### [Task details]
In the listing that follows, locate the line containing "(więcej) (503, 2482)" and the line containing "Informazioni (680, 130)". Retype exactly those two lines and every line between them, and nothing more.
%%
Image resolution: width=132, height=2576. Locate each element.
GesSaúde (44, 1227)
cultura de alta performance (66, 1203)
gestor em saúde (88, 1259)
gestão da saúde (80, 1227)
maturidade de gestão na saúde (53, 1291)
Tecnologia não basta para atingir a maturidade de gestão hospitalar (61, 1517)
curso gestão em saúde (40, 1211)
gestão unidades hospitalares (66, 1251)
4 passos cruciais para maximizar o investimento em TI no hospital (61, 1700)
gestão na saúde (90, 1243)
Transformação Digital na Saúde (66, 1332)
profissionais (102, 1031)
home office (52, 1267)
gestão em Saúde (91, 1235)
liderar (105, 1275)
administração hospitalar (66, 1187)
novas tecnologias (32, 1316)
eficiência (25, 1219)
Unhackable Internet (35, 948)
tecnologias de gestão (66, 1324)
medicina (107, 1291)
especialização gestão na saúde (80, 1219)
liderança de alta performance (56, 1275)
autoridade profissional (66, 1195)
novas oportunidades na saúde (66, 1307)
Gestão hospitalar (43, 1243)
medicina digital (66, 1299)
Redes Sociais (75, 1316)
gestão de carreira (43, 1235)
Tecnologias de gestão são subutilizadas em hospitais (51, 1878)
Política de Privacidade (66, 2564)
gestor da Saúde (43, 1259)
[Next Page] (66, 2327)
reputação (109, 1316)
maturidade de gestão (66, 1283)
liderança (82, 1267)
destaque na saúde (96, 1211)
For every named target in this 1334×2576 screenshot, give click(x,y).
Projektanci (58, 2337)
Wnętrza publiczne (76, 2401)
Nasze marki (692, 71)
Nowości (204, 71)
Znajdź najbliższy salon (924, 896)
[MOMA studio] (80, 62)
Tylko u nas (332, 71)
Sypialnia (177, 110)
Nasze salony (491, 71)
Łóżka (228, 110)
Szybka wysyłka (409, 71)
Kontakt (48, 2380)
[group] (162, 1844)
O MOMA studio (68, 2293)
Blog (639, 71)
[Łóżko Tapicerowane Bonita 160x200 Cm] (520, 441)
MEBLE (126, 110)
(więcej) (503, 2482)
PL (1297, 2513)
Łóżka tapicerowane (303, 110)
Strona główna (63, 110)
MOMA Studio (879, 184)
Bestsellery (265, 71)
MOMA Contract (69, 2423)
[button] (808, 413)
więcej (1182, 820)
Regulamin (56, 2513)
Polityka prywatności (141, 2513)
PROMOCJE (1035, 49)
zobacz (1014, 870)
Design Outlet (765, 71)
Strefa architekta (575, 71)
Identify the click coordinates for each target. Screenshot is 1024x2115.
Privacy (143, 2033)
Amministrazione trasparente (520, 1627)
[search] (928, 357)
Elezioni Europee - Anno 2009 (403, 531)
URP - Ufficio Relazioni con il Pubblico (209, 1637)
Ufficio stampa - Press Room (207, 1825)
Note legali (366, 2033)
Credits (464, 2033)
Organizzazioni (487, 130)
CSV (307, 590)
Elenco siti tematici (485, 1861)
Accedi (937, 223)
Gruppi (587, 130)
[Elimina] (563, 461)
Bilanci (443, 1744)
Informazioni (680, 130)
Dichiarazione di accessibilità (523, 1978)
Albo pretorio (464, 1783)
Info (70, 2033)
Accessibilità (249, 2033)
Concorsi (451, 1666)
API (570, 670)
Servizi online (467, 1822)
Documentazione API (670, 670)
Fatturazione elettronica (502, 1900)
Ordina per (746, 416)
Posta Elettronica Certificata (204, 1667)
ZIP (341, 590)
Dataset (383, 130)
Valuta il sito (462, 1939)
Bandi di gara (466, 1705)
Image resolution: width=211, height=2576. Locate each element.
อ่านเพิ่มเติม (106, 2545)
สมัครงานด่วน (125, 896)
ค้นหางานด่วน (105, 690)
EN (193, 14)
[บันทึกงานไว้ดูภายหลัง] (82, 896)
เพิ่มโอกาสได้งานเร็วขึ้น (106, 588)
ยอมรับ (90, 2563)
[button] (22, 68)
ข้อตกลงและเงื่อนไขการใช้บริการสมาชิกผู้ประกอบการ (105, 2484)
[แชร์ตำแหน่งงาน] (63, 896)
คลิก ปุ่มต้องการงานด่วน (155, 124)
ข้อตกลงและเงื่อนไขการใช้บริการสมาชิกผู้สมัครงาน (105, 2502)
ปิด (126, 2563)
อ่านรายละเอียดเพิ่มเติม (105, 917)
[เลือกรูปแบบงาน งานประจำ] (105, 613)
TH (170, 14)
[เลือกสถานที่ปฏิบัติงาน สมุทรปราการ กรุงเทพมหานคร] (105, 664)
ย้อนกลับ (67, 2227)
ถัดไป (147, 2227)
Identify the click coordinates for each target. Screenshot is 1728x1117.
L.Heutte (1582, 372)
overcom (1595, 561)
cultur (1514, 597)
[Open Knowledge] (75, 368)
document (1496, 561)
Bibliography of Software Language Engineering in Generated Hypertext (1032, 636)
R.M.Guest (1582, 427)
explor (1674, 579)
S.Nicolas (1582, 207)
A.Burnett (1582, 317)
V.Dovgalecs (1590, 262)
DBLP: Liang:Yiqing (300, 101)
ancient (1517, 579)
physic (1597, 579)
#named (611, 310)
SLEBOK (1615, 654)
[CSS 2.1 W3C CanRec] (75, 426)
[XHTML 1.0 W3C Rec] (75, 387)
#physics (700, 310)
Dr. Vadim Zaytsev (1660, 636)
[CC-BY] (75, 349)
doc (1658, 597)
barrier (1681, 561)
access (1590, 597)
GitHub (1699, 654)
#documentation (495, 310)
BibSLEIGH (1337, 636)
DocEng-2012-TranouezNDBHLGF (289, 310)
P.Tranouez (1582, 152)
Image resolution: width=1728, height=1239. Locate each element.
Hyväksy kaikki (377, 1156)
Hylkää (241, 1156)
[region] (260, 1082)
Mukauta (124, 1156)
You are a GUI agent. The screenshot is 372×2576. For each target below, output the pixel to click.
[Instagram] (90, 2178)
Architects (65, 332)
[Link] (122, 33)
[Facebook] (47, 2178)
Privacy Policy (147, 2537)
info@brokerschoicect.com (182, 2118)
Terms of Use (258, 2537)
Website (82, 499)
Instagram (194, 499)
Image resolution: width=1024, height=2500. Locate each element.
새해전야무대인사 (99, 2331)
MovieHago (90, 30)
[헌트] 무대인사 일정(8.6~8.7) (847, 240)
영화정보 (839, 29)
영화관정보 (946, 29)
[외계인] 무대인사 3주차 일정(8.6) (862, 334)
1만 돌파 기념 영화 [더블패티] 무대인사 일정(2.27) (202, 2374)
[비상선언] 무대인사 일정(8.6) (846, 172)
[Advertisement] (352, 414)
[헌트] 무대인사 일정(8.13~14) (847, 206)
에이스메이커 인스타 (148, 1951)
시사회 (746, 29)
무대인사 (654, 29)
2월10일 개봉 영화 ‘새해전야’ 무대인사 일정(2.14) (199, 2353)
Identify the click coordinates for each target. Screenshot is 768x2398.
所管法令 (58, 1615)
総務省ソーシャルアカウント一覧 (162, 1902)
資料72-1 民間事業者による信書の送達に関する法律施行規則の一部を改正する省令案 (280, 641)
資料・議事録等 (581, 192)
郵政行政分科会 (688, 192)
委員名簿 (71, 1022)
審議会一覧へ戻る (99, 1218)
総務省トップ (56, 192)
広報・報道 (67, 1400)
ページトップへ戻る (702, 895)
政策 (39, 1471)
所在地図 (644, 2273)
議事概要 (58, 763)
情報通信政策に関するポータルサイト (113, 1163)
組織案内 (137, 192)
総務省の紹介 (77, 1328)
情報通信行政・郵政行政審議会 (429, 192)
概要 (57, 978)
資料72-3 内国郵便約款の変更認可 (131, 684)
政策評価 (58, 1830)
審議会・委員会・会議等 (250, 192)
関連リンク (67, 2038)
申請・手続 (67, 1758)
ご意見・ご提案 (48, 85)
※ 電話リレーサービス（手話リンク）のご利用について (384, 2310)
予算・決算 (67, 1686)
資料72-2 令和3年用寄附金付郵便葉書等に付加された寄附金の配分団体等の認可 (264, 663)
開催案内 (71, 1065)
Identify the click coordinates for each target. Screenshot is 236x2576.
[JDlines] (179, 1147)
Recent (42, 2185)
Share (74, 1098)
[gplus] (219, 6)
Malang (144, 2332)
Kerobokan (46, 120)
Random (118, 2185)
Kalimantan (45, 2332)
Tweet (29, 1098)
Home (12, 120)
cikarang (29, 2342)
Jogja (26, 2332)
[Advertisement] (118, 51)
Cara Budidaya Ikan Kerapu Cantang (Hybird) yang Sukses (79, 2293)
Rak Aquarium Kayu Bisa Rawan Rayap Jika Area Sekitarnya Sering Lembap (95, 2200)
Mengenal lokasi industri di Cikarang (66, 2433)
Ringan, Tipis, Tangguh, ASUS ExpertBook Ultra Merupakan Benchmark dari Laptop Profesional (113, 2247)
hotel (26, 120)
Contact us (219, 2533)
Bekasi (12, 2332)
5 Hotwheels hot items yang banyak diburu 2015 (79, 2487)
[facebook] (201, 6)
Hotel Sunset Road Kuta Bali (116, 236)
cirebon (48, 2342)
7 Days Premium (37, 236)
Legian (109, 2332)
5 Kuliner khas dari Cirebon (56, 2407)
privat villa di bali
%%
### [Exercise solution]
(więcej) (503, 2482)
PL (1297, 2513)
Łóżka tapicerowane (303, 110)
Strona główna (63, 110)
MOMA Studio (879, 184)
Bestsellery (265, 71)
MOMA Contract (69, 2423)
[button] (808, 413)
więcej (1182, 820)
Regulamin (56, 2513)
Polityka prywatności (141, 2513)
PROMOCJE (1035, 49)
zobacz (1014, 870)
Design Outlet (765, 71)
Strefa architekta (575, 71)
Identify the click coordinates for each target. Screenshot is 1024x2115.
Privacy (143, 2033)
Amministrazione trasparente (520, 1627)
[search] (928, 357)
Elezioni Europee - Anno 2009 (403, 531)
URP - Ufficio Relazioni con il Pubblico (209, 1637)
Ufficio stampa - Press Room (207, 1825)
Note legali (366, 2033)
Credits (464, 2033)
Organizzazioni (487, 130)
CSV (307, 590)
Elenco siti tematici (485, 1861)
Accedi (937, 223)
Gruppi (587, 130)
[Elimina] (563, 461)
Bilanci (443, 1744)
Informazioni (680, 130)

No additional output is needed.